Recent research findings from the Ministry of Health, Labor and Welfare revealed that, “full-time employees make up the largest single group of married women in Japan who have given birth.”
Recent research findings from the Ministry of Health, Labor and Welfare revealed that, “full-time employees make up the largest single group of married women in Japan who have given birth.”
These surprising results are from the fourth ‘Survey of 21st Century Adult Population Demographics’, a research report that summarizes the responses of around 19,000 males and females who were within the age group 20–34 at the end of October 2002. Analyzing the results by employment type revealed that the birth rate of full-time employees at 33.1% was higher than both non–full-time employees (16.3%) and even non-working housewives (30.9%).
The report concludes that, “this may be because full-time employees can take advantage of childcare leave provided by their companies and have the advantages of a stable household and a regular salary.”
A 32-year old former contract reporter for a leading media company who left her job when her child was born explains that, “more companies now provide day care centers and more companies are taking steps to make sure that the careers of their female employees aren't affected when they take childcare leave. For women working at these companies, it's actually easier to have children than it is for many other women – working or not.”
The declining birth rate is a serious issue in Japan, and it has been argued that the social advances made by women, as well as trends toward later marriages and increasing participation in higher education, have all contributed to the current low rate.
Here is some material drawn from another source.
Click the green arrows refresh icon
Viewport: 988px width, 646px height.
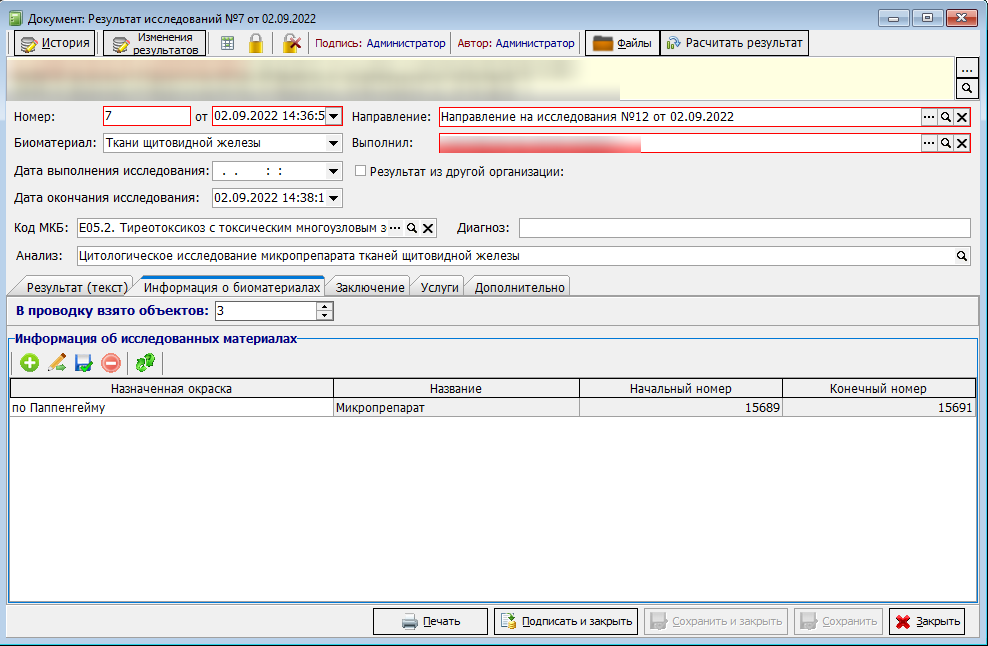(145, 364)
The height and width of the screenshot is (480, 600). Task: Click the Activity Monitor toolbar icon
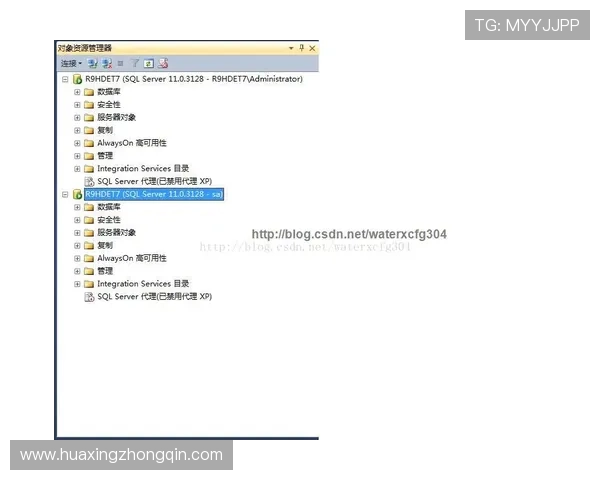point(163,63)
But the fact that full-time working women are having more children than their non–full-time and non-working counterparts would seem to contradict at least the assertion that social advances are partly responsible. Indeed, encouraging more women to take up full-time employment may even be a way to address the problem.
There are now around 17 million non–full-time employees in Japan. These part-timers, contract employees and temps account for up to a third of the entire workforce, and how to encourage them to move into full-time employment is rapidly becoming an important issue for the country and the economy.
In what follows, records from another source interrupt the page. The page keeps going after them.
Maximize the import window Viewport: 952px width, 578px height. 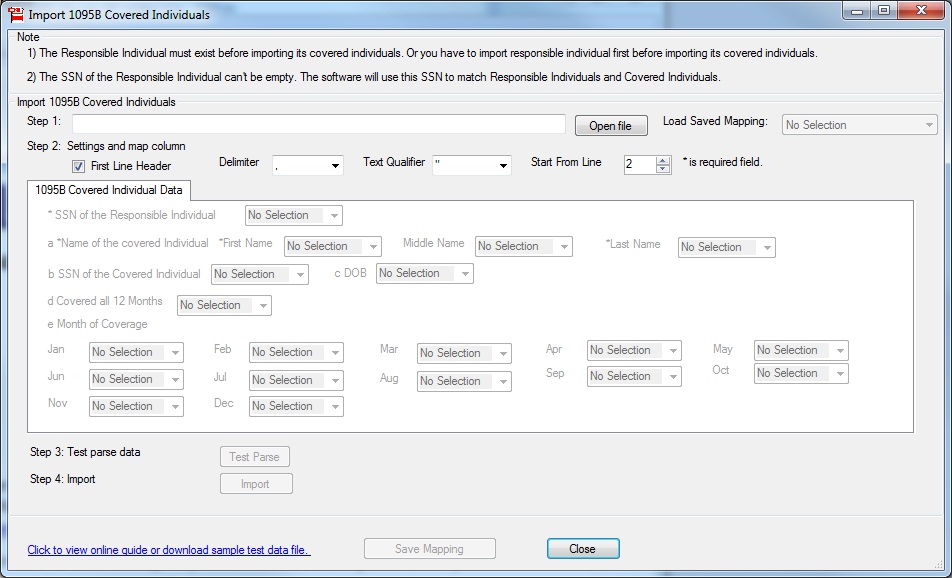click(884, 10)
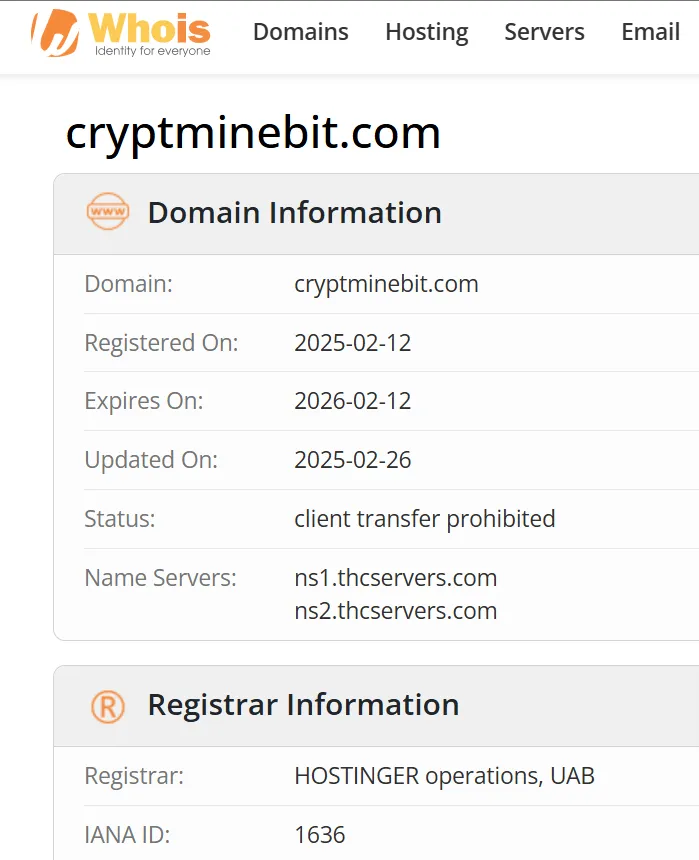Click the domain value cryptminebit.com
The height and width of the screenshot is (860, 699).
tap(386, 284)
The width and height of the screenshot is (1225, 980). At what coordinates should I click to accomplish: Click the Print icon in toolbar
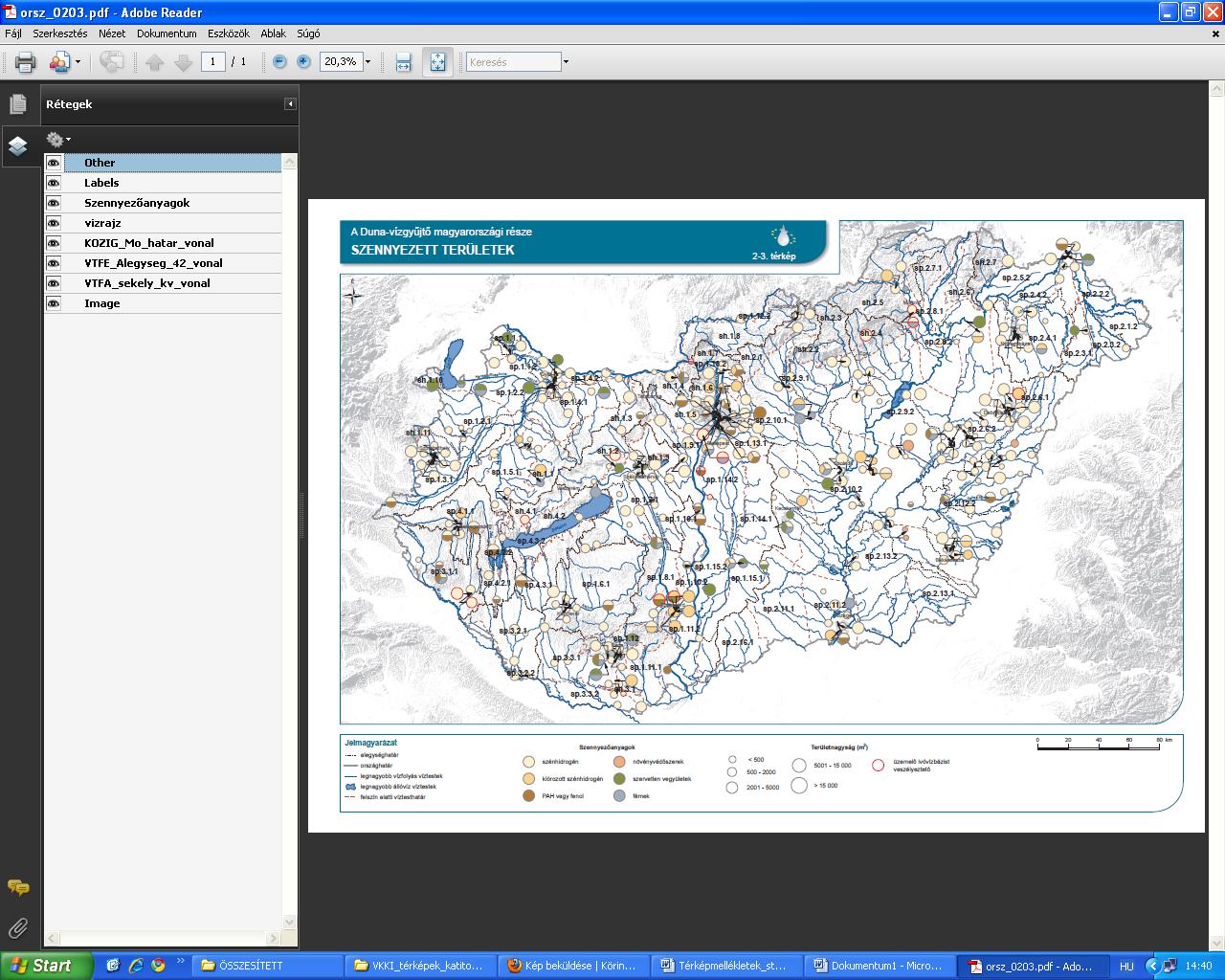[x=25, y=62]
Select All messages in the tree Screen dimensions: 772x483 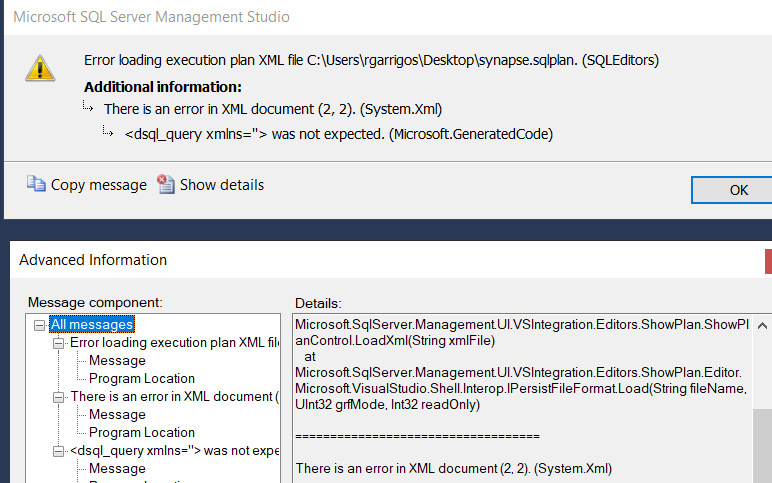click(91, 324)
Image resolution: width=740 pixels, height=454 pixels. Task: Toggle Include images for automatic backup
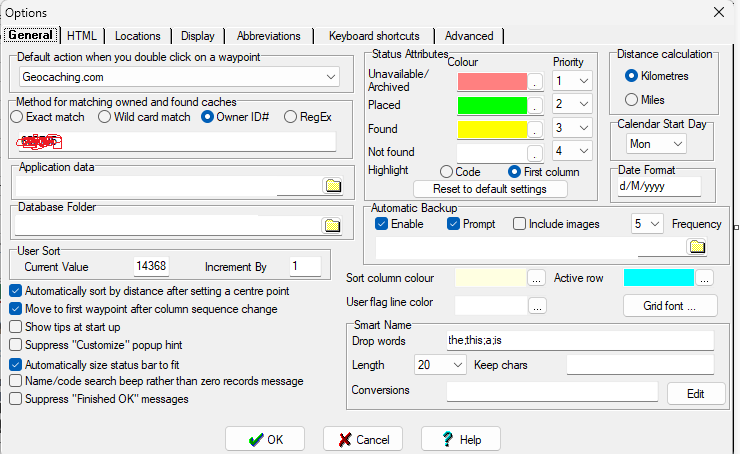click(x=520, y=224)

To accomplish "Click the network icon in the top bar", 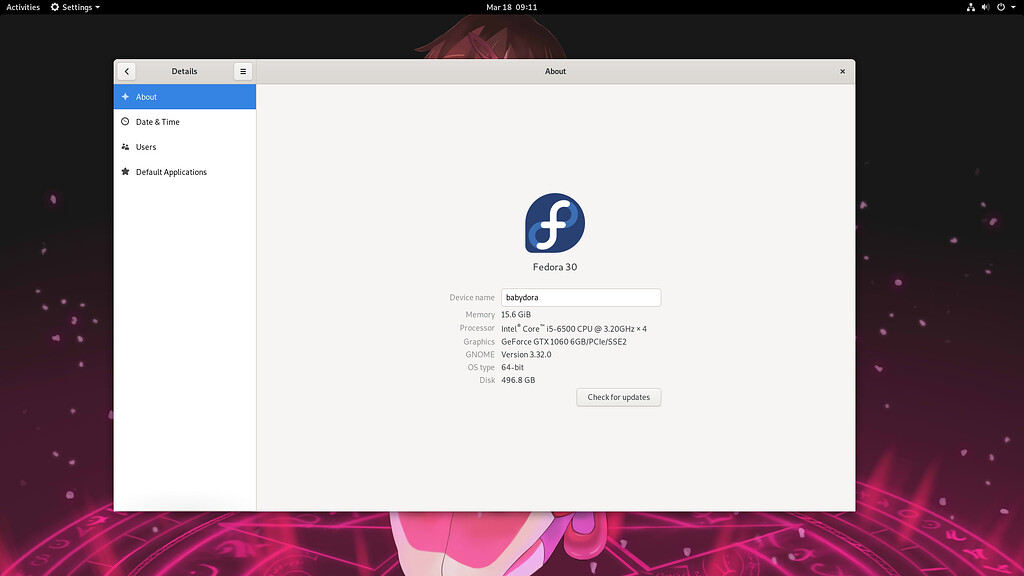I will [x=971, y=7].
Some 60% of women in Japan leave their jobs either before or after they give birth, and subsequent childcare responsibilities often make it difficult for them to return. This explains why the labour rate of women in their 30s – at around 60% – is lower than that of both younger and older women.
As the economy grows and Japan's labour shortage continues, some companies in the financial and manufacturing sectors are recruiting women in their 20s and 30s that have never entered the labour market before, and are re-hiring women who have left the labour market to have children. The problem of low and declining birth rates may in part be solvable if other companies – both small and medium-size enterprises as well as large corporations – follow this lead.